Check out some blog posts on BenchPress: an introduction and how to make custom task types.

Building BenchPress

First, build the project from the root directory.

mvn clean install

Create a tarball for both controller-svc & worker-svc by descending into the respective directories and running:

mvn package assembly:single -DskipTests

The resulting *-dist.tar.gz files in the respective target directories are all you need to deploy BenchPress nodes.

Runing BenchPress

BenchPress comes in two parts: the controller and one or more workers. The two find each other through a common ZooKeeper instance. For a simple setup where the controller and 1 worker live on the same box, you don't need to do anything since the controller will start up an embedded ZooKeeper server and the worker default settings assume the controller and ZooKeeper are on localhost.

If you wish to use an external ZooKeeper, you must provide the connection information.

sh run.sh -Dbenchpress.zookeeper.client.connection-string=zkhost:zkport

In that case, you should inform the controller to not start up an embedded ZooKeeper:

-Dbenchpress.controller.zookeeper.embedded-server.enable=false

Setting system properties like those is also how you can set any of the other configurable system-level parameters in BenchPress. If you wanted to change the controller's HTTP server IP away from the default 127.0.0.1, you could use

-Dbenchpress.controller.http-server.ip=1.2.3.4

when starting the controller. Similarly, you can change the worker's http server ip with

-Dbenchpress.worker.http-server.ip=1.2.3.4

Look in ControllerConfig and WorkerConfig to see more. (Anything with methods annotated with @Config is settable via system properties.)

Submitting a job

Jobs are submitted to the controller by PUTing to /job:

curl -X PUT -H "Content-Type: application/json" -d @test-jobs/hbase.json http://controller:7000/job

The controller will return a simple HTML page listing the active jobs if you GET /job. You'll need to be running the appropriate server (HBase, in this case) and set up the table and column family.

Flow of Execution

Controller

The controller starts in com.palominolabs.benchpress.controller.ControllerMain which is in the controller-svc module.
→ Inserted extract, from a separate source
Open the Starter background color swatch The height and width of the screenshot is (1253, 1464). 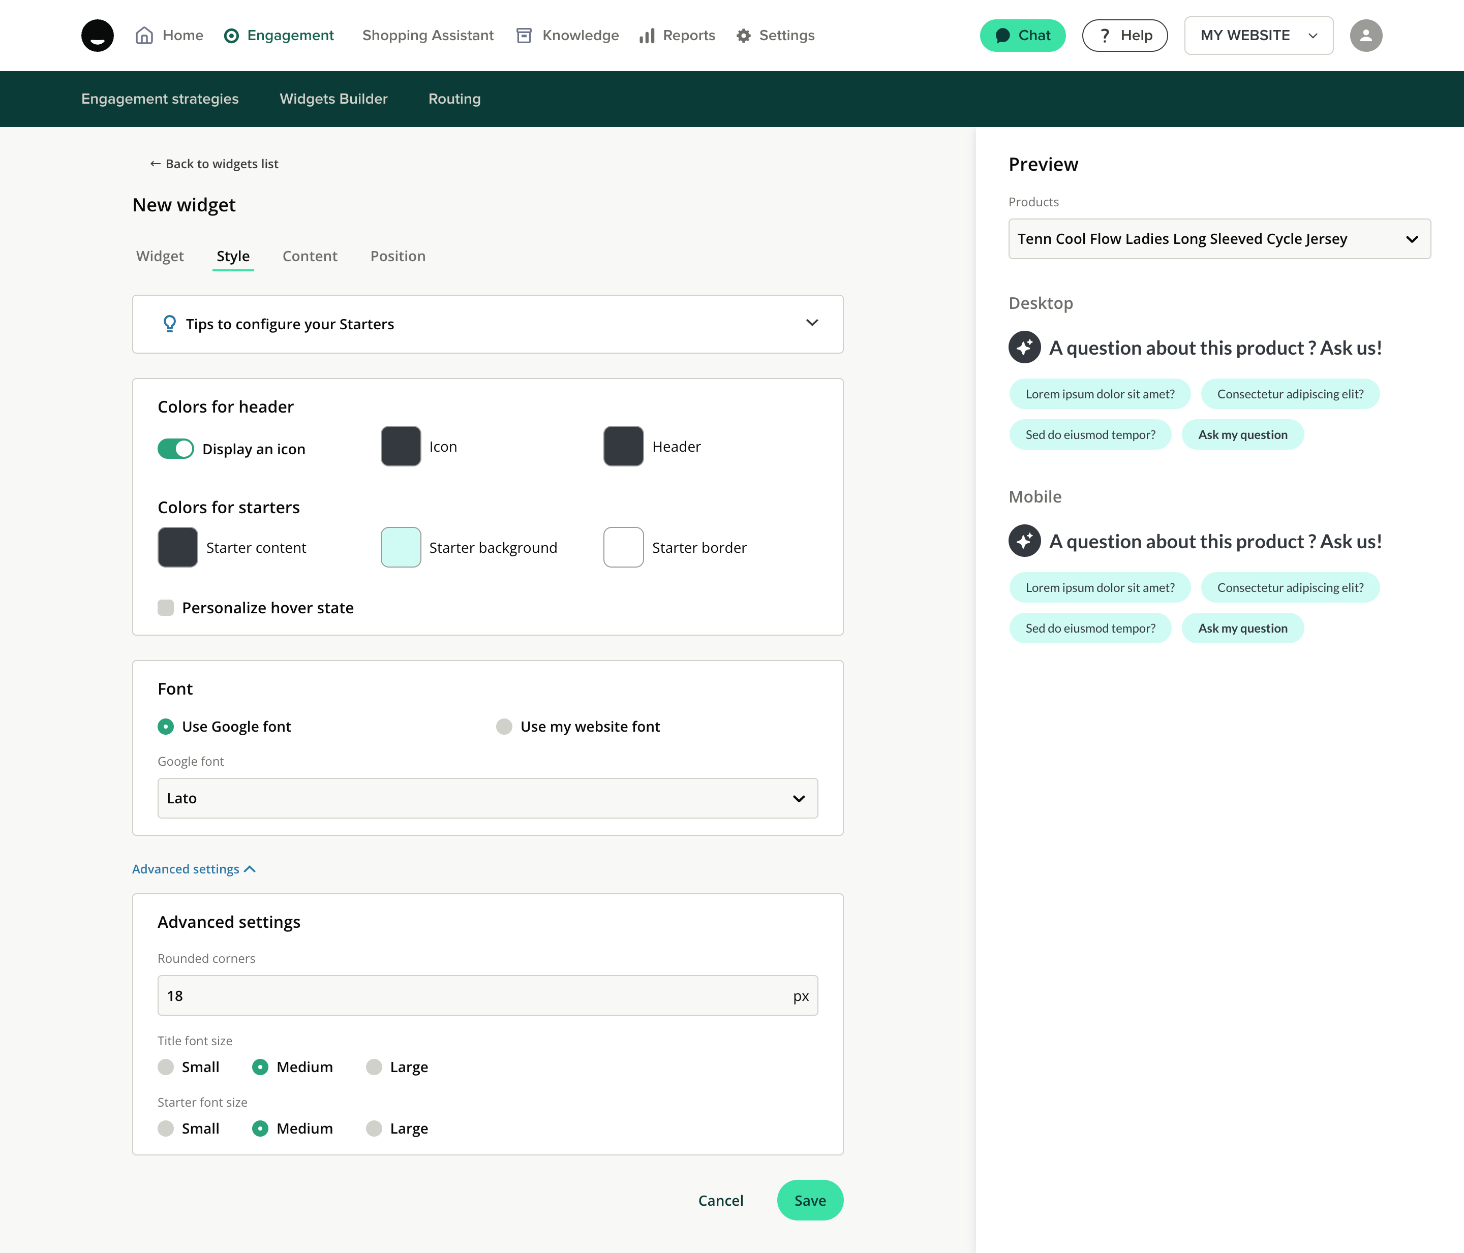pyautogui.click(x=401, y=547)
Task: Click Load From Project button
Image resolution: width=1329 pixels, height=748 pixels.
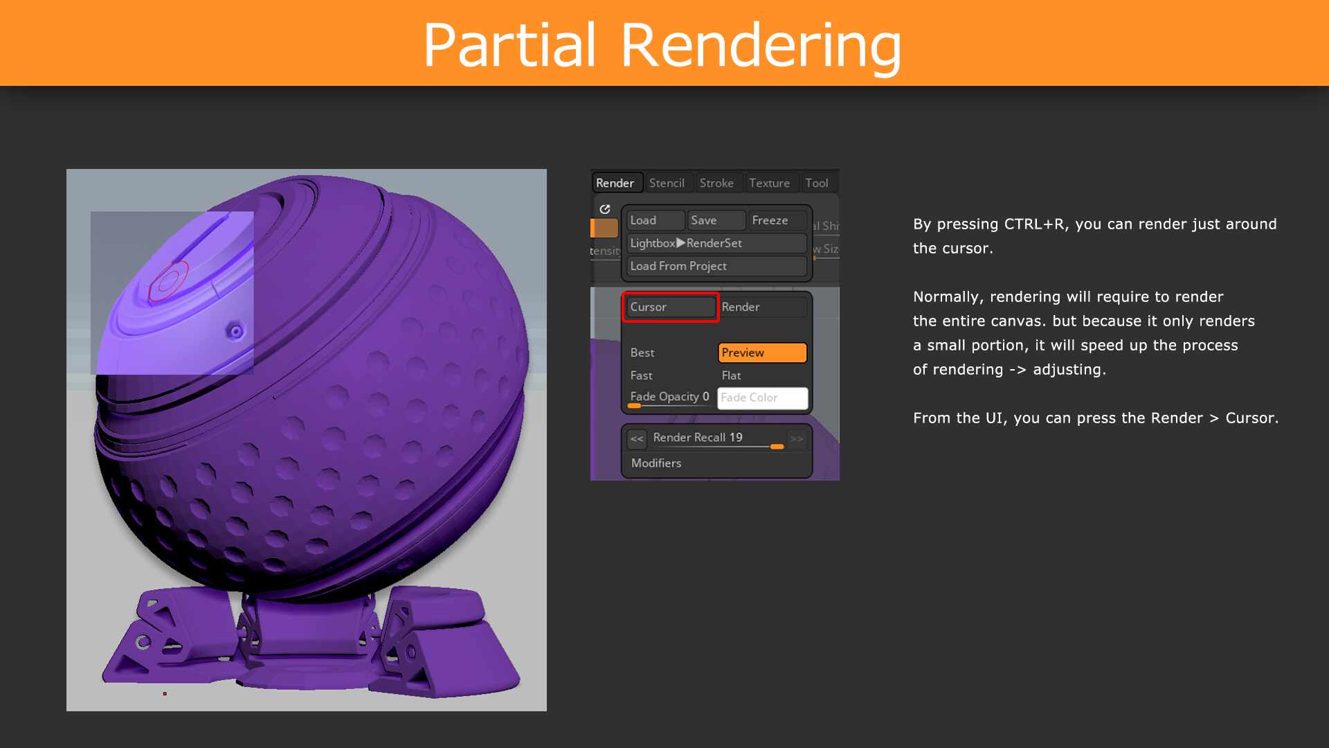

It starts up an HTTP server, which is what a user interacts with, and a JobFarmer, which is responsible for starting and managing jobs. When you submit a job to the controller, the JobFarmer uses the Netflix Curator Service Discovery implementation to find available workers in ZooKeeper (see JobFarmer.submitJob()), partitions the job, and distributes it to the workers. The JobFarmer handles status updates from the workers (handleProgressReport() and handlePartitionFinishedReport() in JobFarmer) and will provide those reports via getJob().

Worker

The worker starts in com.palominolabs.benchpress.worker.WorkerMain which is in the worker-svc module. It starts up an HTTP server for communicating with the controller and a WorkerAdvertiser to register itself as available in ZooKeeper. A controller wishing to utilize the worker first hits the /acquireLock/{controllerId} endpoint (see ControlResource) to lock the worker for its job. Thereafter, the worker is provided with a Partition for the job on the /job/{jobId}/partition endpoint. The worker passes the Partition to its PartitionRunner, which runs the job, reporting back to the controller as specified in the job config.

Futher notes

Custom job types

If you want to use a storage system that's not supported out of the box, or you want more flexibility than the current simple JSON structure allows, you can register your own job types. More documentation is coming soon (pending the completion of an in-progress refactoring of job handling), but if you're impatient you can use HbaseModule as a starting point. After setting up a binding to the appropriate Guice multibinding and using the @Id annotation appropriately, you can then add your custom module name(s) in a comma-separated list as the value of the benchpress.plugin.module-names system property. Stay tuned!

Whirr

Some spartan notes on getting started with Whirr.

export AWS_ACCOUNT_ID=
export AWS_ACCESS_KEY_ID=
export AWS_SECRET_ACCESS_KEY=
export EC2_PRIVATE_KEY=
export EC2_CERT=

benchpress $ ssh-keygen -t rsa -P '' -f whirr-benchpress-rsa-key
benchpress $ whirr launch-cluster --config whirr-benchpress-hbase-0.90.properties
benchpress $ grep -m1 -A1 "hbase\.zookeeper\.quorum" whirr.log|grep value|sed -e 's#.*<value>\(.*\)</value>#\1#'

Administrivia

BenchPress is a project of Palomino Labs. Find the repository on GitHub (https://github.com/palominolabs/benchpress) and see the Palomino Labs blog (http://blog.palominolabs.com) for articles about its development.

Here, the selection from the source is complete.